According to Pranadi, the issue of electricity access undergirds the development of cross-border energy interconnection in Southeast Asia, which was first proposed in 1997 with the Asean Power Grid. 

“One of the social benefits from cross-border grids is providing universal access to electricity, which will improve by having more interconnection between countries,” he said.

The state of interconnectivity in Southeast Asia 

Currently, eight cross-border interconnections are in operation in Southeast Asia, most of which trade electricity generated from hydropower. In 2016, Malaysia’s Sarawak Energy Berhad (SEB) started exporting cheap hydropower-generated electricity to West Kalimantan via a transmission line from Bengkayang in Kalimantan to Mambong in Sarawak.

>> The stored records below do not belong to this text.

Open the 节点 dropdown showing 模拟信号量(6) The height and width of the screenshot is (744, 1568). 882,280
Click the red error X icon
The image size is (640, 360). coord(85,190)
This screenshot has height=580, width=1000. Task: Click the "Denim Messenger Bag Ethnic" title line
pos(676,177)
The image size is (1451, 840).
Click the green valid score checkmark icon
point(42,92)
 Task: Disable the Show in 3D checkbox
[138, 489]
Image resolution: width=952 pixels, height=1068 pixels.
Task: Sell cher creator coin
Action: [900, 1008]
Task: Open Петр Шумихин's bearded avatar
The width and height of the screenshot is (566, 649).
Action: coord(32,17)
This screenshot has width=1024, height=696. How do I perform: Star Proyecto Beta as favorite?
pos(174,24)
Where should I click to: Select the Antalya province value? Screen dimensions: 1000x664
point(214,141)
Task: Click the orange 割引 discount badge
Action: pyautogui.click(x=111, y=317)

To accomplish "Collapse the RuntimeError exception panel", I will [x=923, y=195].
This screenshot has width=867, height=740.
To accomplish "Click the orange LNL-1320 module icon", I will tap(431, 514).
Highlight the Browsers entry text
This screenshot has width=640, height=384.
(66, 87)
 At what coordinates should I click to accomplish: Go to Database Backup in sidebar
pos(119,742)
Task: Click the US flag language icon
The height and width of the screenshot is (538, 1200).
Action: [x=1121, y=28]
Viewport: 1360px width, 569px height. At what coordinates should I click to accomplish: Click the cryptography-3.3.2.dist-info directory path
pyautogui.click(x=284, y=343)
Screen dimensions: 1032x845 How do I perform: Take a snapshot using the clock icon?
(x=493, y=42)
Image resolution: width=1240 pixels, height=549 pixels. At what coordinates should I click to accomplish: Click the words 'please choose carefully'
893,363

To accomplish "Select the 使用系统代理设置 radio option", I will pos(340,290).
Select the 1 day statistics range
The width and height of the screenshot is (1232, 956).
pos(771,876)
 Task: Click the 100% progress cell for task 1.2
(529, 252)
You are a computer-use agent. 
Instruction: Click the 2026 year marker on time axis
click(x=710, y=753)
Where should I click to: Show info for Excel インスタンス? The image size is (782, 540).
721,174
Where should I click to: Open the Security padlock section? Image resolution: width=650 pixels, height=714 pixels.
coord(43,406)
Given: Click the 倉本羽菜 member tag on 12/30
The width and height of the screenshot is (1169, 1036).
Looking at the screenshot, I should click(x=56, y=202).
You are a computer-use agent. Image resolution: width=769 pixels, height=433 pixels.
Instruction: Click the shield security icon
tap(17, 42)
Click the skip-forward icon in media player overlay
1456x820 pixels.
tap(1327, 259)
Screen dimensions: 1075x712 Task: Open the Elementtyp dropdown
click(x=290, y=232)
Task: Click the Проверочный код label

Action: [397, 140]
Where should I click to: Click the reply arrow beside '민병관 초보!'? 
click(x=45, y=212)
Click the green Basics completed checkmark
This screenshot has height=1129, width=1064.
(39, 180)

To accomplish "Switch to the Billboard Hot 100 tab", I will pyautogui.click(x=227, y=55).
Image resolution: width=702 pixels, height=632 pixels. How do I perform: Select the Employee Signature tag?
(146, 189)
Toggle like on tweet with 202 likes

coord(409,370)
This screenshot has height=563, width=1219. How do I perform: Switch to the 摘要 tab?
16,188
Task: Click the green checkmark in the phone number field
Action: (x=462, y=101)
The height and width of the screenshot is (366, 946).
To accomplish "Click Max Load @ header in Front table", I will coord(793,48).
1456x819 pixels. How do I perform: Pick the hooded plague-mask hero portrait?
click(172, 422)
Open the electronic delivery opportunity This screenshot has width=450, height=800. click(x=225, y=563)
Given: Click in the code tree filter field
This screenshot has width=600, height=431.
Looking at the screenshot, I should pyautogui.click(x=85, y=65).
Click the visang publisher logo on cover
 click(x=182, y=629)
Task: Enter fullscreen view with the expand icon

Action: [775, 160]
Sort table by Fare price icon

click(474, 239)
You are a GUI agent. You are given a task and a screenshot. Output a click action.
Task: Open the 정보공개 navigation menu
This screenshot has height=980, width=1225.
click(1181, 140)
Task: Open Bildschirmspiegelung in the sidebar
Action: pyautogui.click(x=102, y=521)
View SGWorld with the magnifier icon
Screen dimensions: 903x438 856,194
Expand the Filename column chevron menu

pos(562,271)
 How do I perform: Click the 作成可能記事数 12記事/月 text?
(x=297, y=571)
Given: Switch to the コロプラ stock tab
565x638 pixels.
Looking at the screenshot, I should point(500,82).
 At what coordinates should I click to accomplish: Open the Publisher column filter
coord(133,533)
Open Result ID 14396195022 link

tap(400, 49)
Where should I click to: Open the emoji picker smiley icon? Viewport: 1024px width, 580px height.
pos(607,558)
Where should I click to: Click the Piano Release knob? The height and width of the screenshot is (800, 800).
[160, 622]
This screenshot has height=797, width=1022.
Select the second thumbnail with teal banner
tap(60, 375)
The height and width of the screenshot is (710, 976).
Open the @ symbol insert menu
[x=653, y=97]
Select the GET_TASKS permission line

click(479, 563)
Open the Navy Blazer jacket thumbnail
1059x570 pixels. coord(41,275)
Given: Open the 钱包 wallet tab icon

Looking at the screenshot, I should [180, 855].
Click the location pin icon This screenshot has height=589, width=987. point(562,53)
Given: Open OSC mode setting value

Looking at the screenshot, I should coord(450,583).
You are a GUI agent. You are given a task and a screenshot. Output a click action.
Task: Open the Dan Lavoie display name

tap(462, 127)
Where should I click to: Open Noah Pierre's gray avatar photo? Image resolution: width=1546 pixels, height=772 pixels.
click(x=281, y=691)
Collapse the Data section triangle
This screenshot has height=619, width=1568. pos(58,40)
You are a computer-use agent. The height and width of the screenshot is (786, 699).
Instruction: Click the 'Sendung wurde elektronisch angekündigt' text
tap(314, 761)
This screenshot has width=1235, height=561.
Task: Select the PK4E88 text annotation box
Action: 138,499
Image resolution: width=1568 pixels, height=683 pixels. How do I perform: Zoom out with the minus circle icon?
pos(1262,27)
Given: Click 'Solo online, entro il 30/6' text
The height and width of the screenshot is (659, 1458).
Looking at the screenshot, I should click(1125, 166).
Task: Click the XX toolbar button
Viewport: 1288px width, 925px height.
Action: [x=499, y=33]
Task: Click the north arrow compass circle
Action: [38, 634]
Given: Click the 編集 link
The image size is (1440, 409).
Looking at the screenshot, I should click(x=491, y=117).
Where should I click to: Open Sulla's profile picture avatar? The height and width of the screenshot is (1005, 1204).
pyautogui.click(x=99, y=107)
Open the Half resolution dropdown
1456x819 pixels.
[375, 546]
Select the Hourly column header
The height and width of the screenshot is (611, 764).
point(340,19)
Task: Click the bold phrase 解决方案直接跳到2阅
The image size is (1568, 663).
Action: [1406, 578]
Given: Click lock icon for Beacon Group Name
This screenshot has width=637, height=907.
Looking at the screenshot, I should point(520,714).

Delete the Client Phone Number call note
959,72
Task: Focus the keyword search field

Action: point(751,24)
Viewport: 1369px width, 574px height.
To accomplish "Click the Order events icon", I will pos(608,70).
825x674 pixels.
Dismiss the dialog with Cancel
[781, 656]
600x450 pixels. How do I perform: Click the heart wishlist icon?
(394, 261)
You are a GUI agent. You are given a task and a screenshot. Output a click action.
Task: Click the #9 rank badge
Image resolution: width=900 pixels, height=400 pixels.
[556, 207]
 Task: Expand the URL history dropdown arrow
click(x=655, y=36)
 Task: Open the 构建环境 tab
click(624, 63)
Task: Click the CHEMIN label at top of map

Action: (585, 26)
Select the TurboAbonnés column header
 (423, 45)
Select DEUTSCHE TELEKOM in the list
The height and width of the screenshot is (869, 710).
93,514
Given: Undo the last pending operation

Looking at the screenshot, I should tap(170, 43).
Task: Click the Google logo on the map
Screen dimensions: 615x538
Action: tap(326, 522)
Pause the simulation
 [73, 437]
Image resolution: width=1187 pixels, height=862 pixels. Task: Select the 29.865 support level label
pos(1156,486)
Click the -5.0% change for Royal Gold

Although West Kalimantan could continue to develop coal-fired power plants locally, it opted to access electricity from cleaner hydropower in Malaysia, stated a paper by the Asian Development Bank. One benefit of deploying the cross-border grid was that it was faster to implement than a coal power plant, which can take seven to ten years to develop.

Currently, an interconnected grid linking Laos, Thailand and Malaysia is the only multilateral grid in Southeast Asia. Thailand, which sells the electricity it buys from Laos to Malaysia, has also recently expressed that it plans to become the region’s power trading hub by reviving the original Asean Power Grid idea. 

Although plans to connect power plants in Southeast Asia have been discussed for decades, lack of government coordination, infrastructure funding, differences in electricity prices, and the protection of domestic industry have stalled the development of large scale, multinational energy trade.

However, Wattanapong Kurovat, director general of Thailand’s energy policy and planning office, recently said that the country “has the capacity and the infrastructure to become the regional hub” as the kingdom looks to achieve 35 per cent renewable energy production by 2037.

According to a 2017 report by the International Energy Agency, improved connectivity between countries could pave the way for large renewable projects in developing countries that otherwise would not have the demand to use them, such as hydropower in Laos or wind power in Vietnam.

However, Len said that for such a system to function effectively, robust market mechanisms and a strong degree of trust have to exist within states.

In Southeast Asia, challenges lie in their differing energy markets, which predominantly follow a single-buyer model with independent power producers (IPPs). In countries such as Vietnam, Laos, Myanmar, Malaysia and Indonesia, national and state utility companies hold a monopoly over their respective jurisdictions, while Singapore and the Philippines have liberalised energy sectors with market-driven tarriffs. 

Similarly, Japan only started opening its energy market in 2016. However, according to Ohbayashi, the Japanese government remains opposed to the idea of importing energy from abroad because they do not want to introduce cheaper electricity from outside players. 

Despite the challenges, she believes that trading clean energy across borders is the best way forward for countries who share the common goal of reducing their carbon emissions and integrating renewables into their energy mix. 

“Asian countries have long traded with one another, but cross-border electricity trading will require another level of trust between us. A new era of prosperity and stronger ties, driven by clean energy, will be brought on by clean energy interconnectivity.”